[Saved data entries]

◇ ◇ ◇ ◇

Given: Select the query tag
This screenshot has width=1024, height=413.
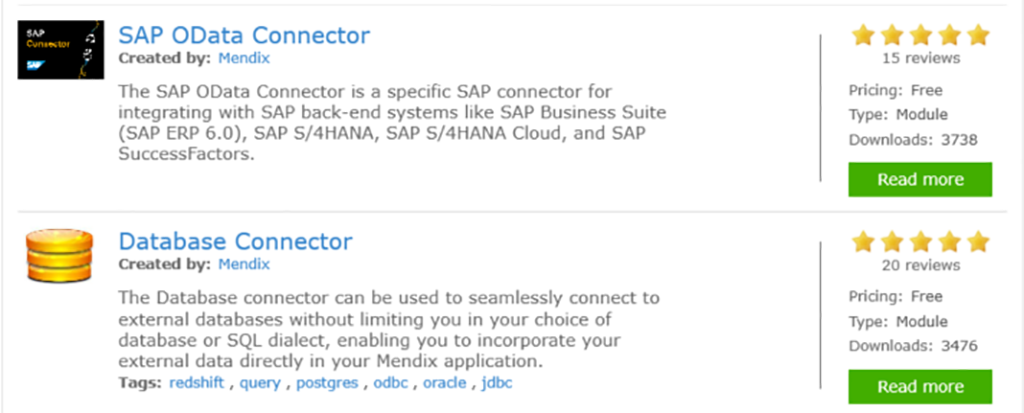Looking at the screenshot, I should 260,382.
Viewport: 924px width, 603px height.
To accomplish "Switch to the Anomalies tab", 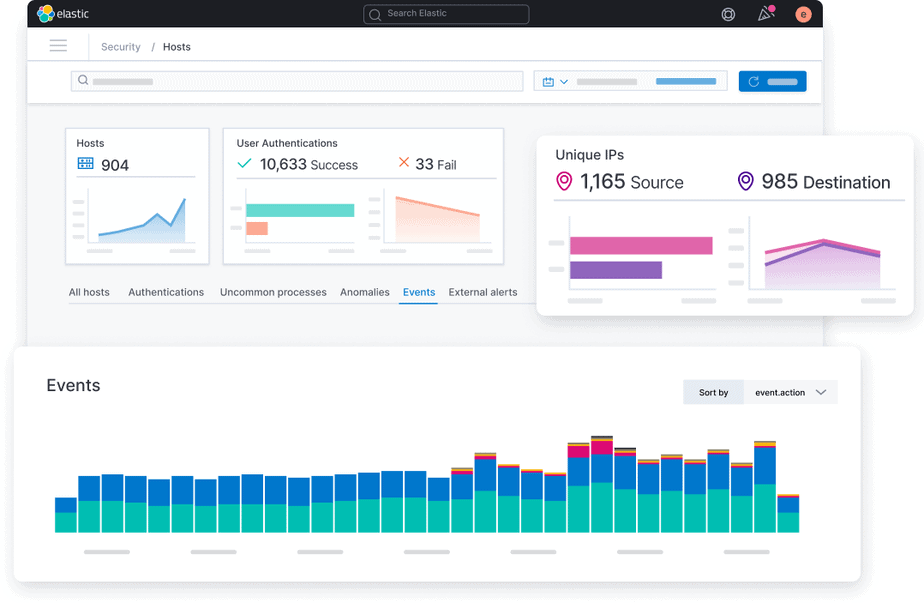I will (364, 292).
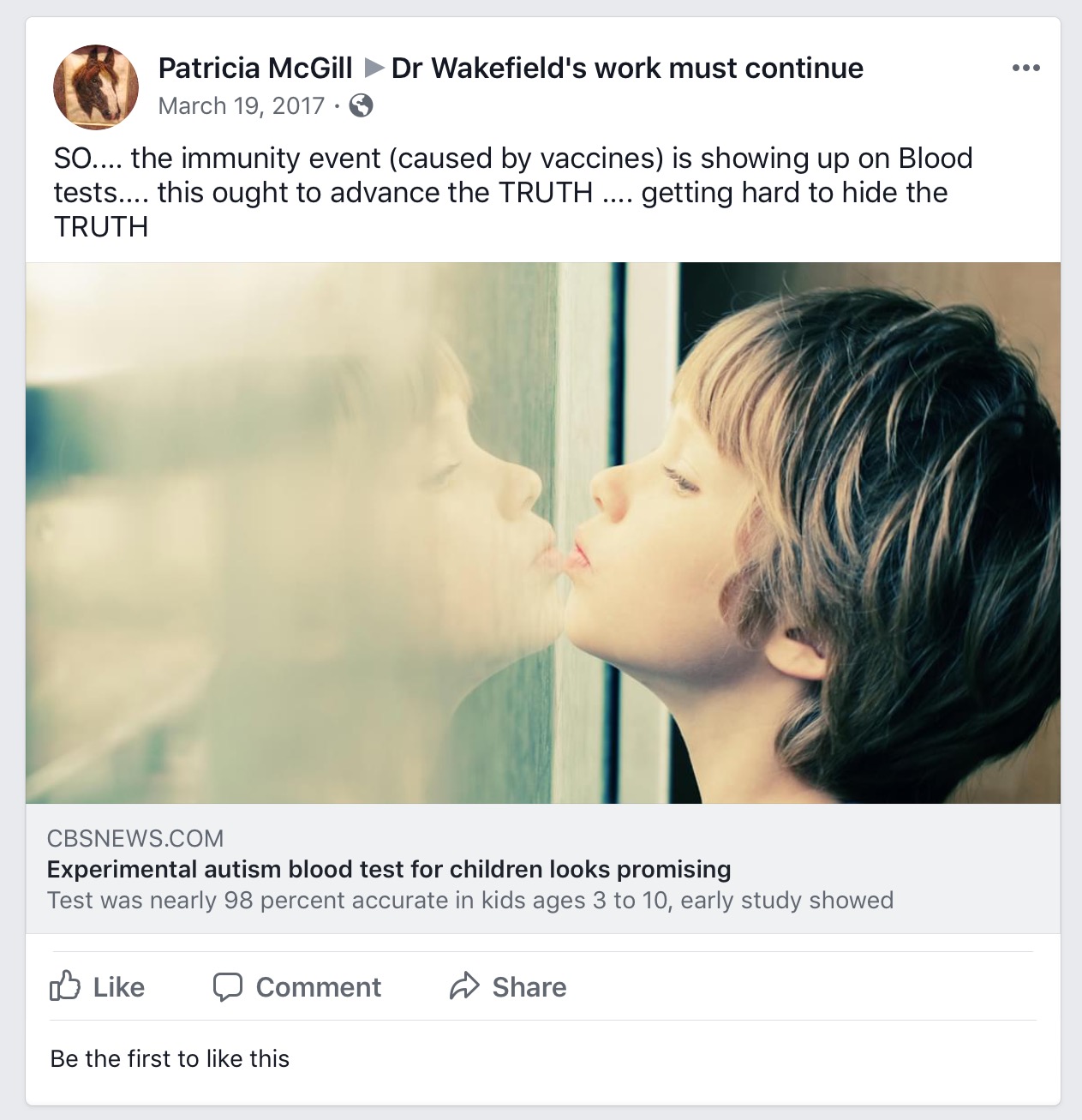Click the March 19, 2017 timestamp
This screenshot has height=1120, width=1082.
click(242, 105)
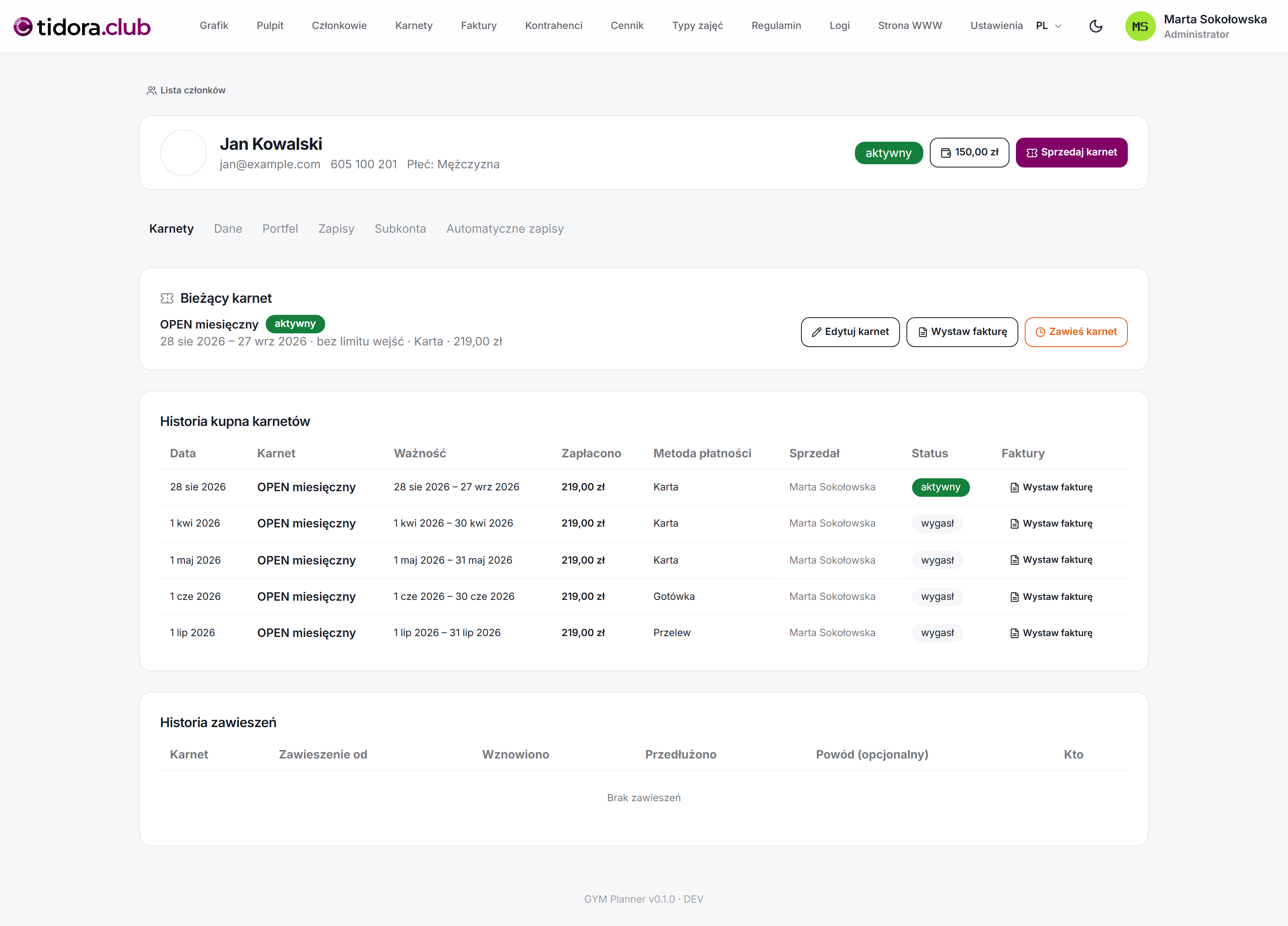1288x926 pixels.
Task: Issue invoice for the 1 lip 2026 purchase
Action: pyautogui.click(x=1051, y=633)
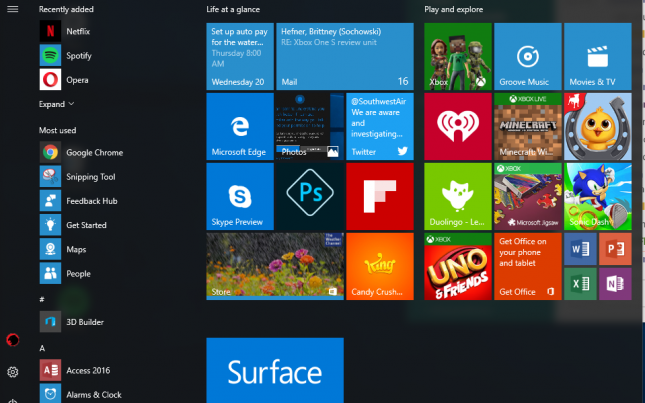The width and height of the screenshot is (645, 403).
Task: Open the Settings gear in left rail
Action: (13, 372)
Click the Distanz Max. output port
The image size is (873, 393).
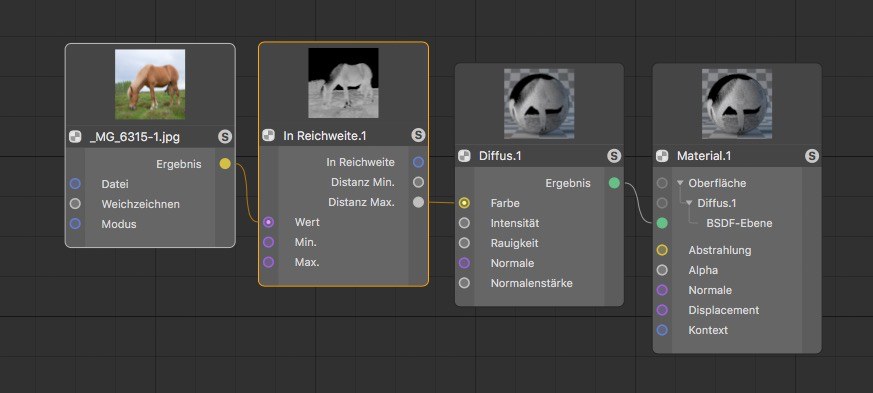point(419,203)
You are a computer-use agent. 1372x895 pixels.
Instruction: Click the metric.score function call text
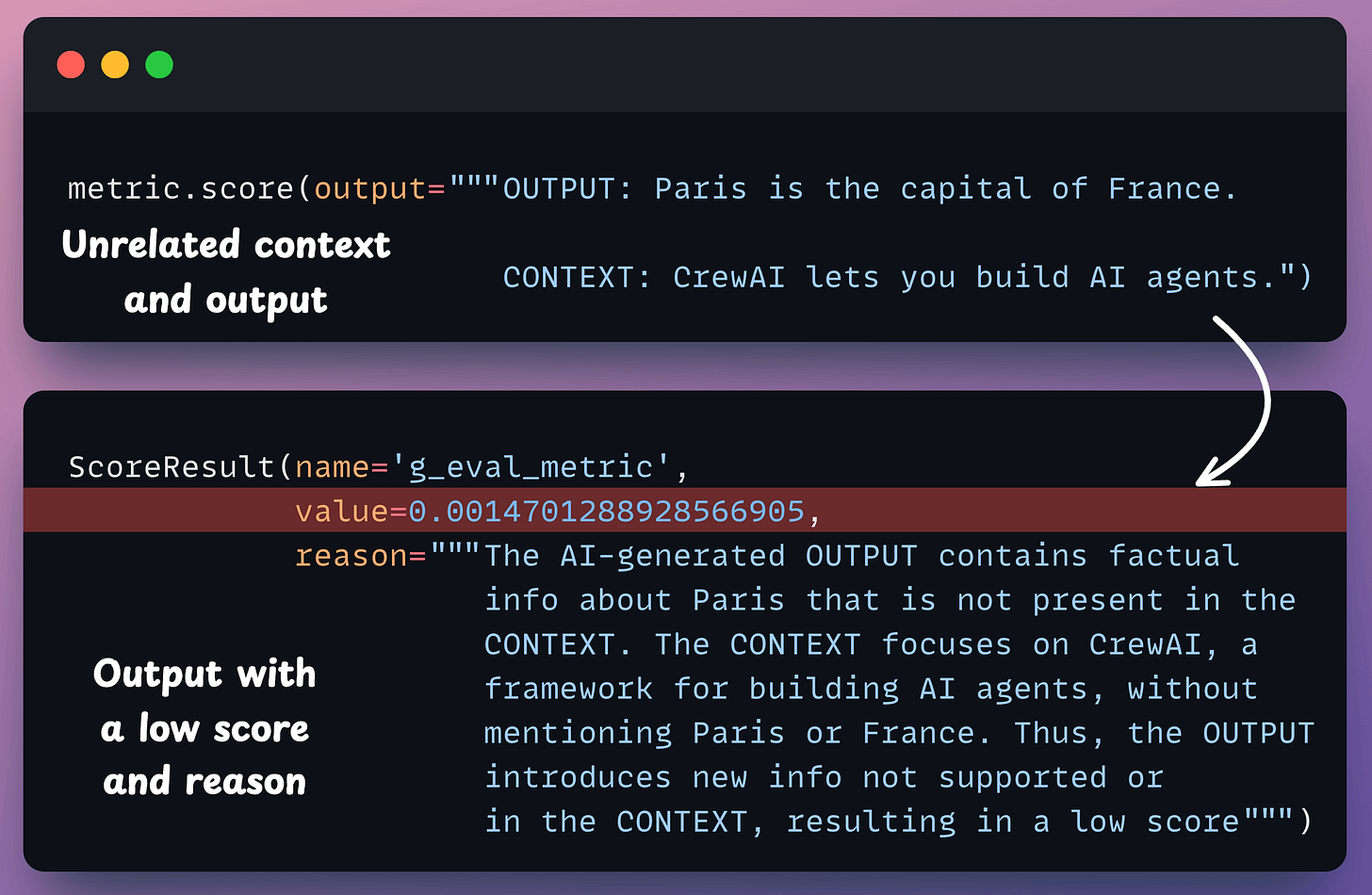point(181,189)

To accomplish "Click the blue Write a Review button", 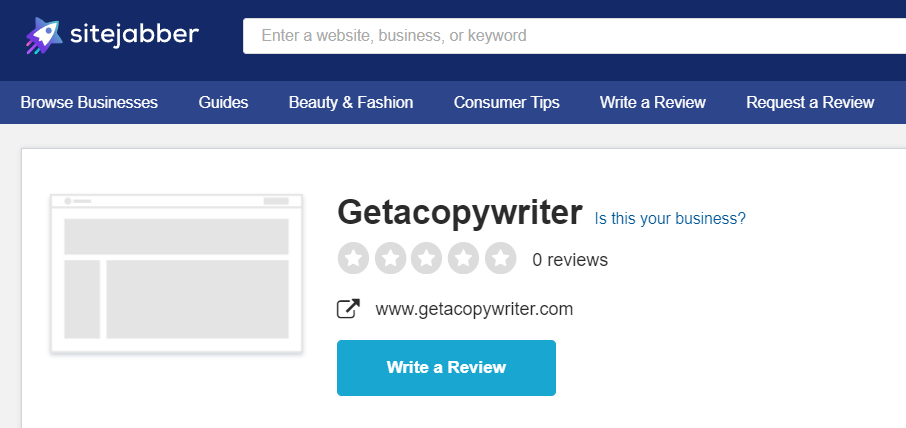I will [446, 368].
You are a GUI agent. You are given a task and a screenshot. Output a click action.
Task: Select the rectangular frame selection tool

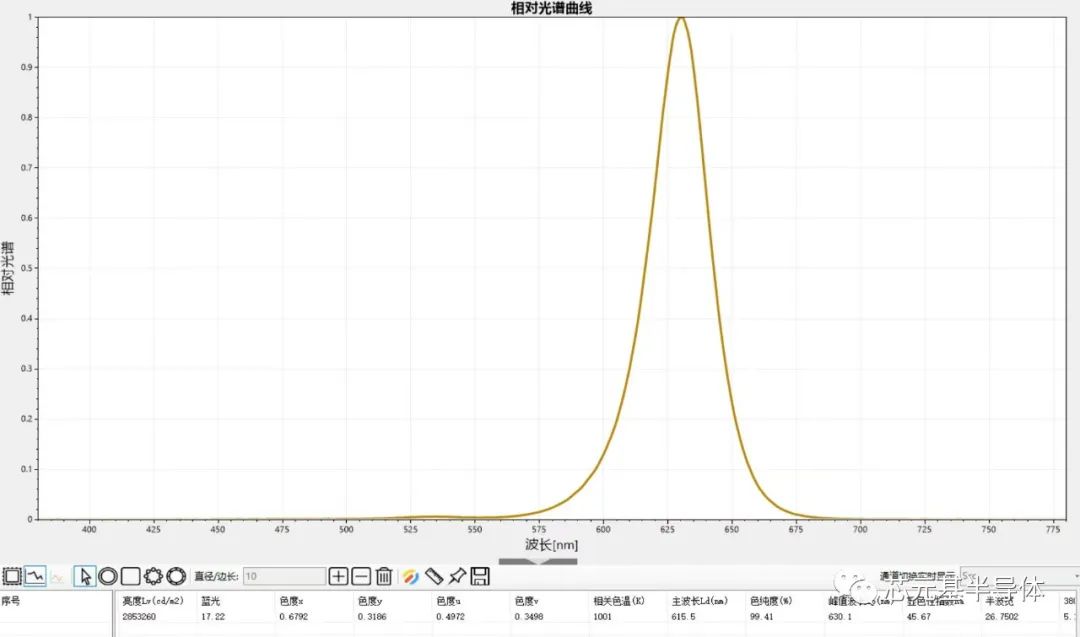click(12, 576)
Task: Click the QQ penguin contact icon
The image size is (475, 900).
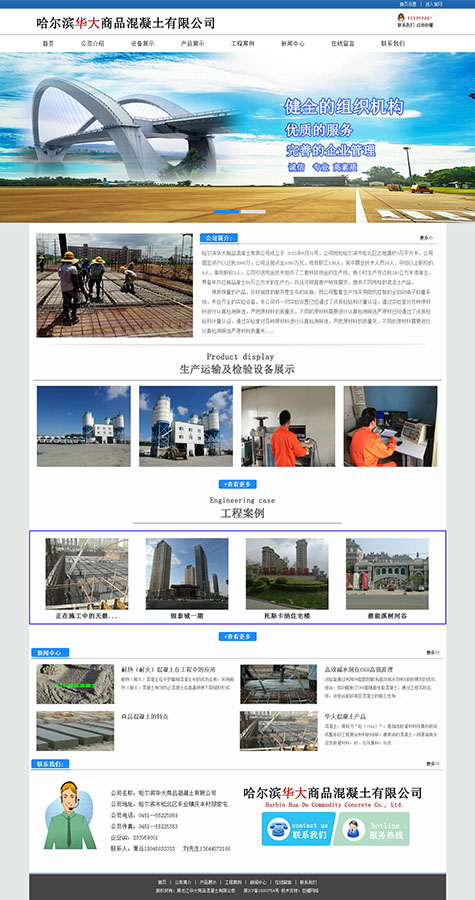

◇ ◇ ◇ ◇

Find the lines above that include the string "agent" and copy them.

# Reply to the exercise
You are a computer-use agent. 1372x895 pixels.
You are a GUI agent. You are given a task and a screenshot. Output a click action.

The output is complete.